September 12, 2024: Recycling of lithium iron phosphate batteries will continue to remain unprofitable — at least in the near term, according to Emma Nehrenheim, president of Northvolt Materials, speaking to the ICBR conference held this week in Basle, Switzerland.
“The LFP recycle market is relatively immature, there is no realistic business model yet for low grade chemistries,” she said. However, she anticipated that ‘significant price drops will happen in the short term’ but hoped that eventually a solution will be found.
‘[In terms of circularity] We can’t pick the gold [nickel, manganese, cobalt] in the black mass and throw away the rest,” she said.

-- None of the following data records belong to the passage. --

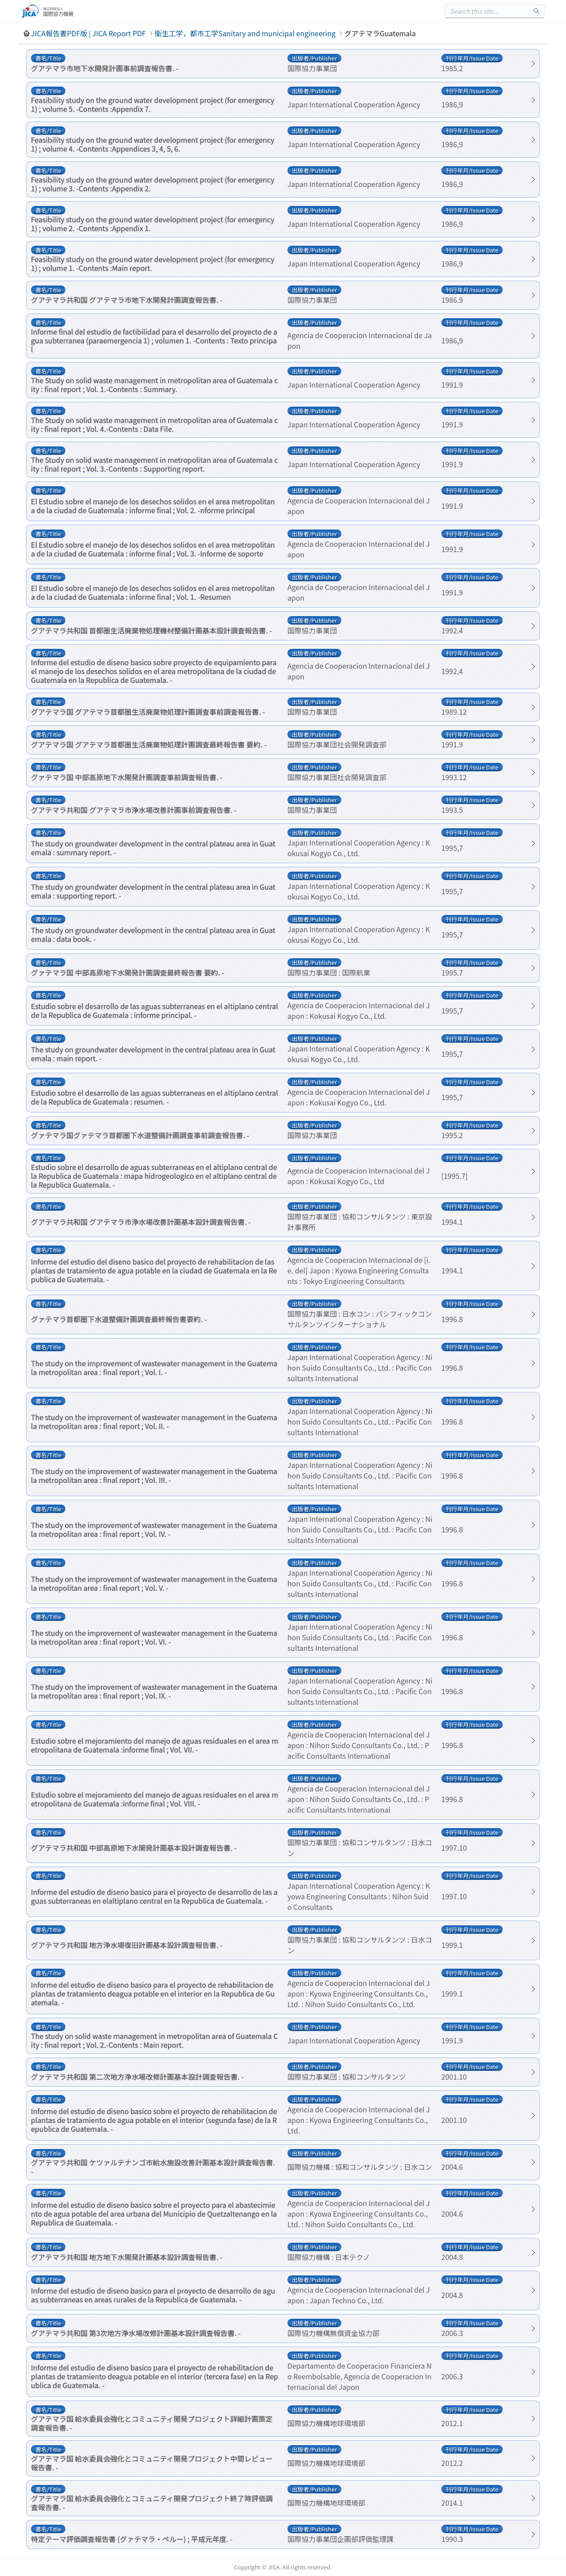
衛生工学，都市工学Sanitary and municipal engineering (245, 33)
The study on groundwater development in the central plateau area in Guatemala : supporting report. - (153, 891)
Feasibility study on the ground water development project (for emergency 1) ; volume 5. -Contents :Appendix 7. (152, 104)
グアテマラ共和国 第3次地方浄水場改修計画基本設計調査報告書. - (136, 2332)
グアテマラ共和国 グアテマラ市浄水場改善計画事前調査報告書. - (134, 809)
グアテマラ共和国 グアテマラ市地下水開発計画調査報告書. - (126, 299)
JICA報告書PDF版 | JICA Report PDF (88, 33)
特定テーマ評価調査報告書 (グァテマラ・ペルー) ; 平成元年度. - (132, 2538)
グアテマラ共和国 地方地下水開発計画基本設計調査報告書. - (126, 2256)
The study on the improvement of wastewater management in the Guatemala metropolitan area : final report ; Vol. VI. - (154, 1637)
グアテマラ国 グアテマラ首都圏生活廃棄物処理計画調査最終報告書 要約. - (149, 744)
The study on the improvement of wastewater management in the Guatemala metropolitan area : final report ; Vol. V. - (154, 1583)
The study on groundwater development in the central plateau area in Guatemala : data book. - (153, 934)
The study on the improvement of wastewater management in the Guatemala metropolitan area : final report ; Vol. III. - (154, 1475)
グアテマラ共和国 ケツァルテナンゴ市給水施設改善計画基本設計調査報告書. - (153, 2167)
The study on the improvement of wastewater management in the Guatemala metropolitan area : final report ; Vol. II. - (154, 1421)
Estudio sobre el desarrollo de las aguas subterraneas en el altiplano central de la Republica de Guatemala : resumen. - (154, 1097)
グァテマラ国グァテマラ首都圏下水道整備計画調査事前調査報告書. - (140, 1135)
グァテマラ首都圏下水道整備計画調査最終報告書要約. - (119, 1319)
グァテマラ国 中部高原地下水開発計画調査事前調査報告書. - (126, 777)
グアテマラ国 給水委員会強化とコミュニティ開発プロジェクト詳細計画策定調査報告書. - (152, 2423)
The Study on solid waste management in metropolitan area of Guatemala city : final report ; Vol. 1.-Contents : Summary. (154, 384)
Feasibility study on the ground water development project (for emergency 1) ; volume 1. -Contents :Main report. (152, 263)
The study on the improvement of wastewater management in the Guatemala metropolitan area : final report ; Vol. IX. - (154, 1691)
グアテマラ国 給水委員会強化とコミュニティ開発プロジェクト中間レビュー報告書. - (152, 2463)
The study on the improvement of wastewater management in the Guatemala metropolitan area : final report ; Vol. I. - (154, 1367)
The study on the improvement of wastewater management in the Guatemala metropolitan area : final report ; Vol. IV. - (154, 1529)
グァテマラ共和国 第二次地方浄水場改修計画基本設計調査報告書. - (137, 2076)
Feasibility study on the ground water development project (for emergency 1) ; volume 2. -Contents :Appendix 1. (152, 223)
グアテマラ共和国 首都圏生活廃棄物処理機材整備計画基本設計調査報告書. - (151, 630)
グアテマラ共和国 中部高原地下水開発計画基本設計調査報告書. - (134, 1847)
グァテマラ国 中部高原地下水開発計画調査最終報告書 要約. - (127, 972)
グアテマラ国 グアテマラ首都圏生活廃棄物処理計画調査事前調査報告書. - (148, 711)
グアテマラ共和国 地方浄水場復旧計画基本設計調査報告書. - (126, 1944)
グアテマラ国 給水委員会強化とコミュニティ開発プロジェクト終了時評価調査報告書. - (152, 2502)
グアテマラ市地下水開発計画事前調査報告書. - (105, 68)
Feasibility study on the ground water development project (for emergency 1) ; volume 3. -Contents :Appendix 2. (152, 184)
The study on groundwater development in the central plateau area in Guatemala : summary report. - (153, 848)
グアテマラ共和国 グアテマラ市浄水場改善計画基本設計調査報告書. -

Mark Stevenson, an international lead recycling expert said: “The problem with disposing LFP batteries as opposed to lead ones is that they contain little of any real value. By comparison, automotive starter batteries, for example, have enough lead metal in them to pay for the cost of putting them in a smelter and make a profit. With LFP the recycling costs far outweigh any value of the metals extracted.”
In the after-presentation discussions, the general impression was that the introduction of the Battery Directive and the related Battery Passport might throw the onus of the cost of the recycling on to the battery manufacturer.
This would inevitably, some delegates said, raise the cost of EV batteries at a time when the price differential between EVs and conventional ICE vehicles was a sticking point with consumers.
Elsewhere in the conference Mina Ha, an analyst with RHO Motion, said that the bulk of LFP recycling around the world was now happening in China. “They’re ahead of the world in experience and cutting the costs of recycling,” she said.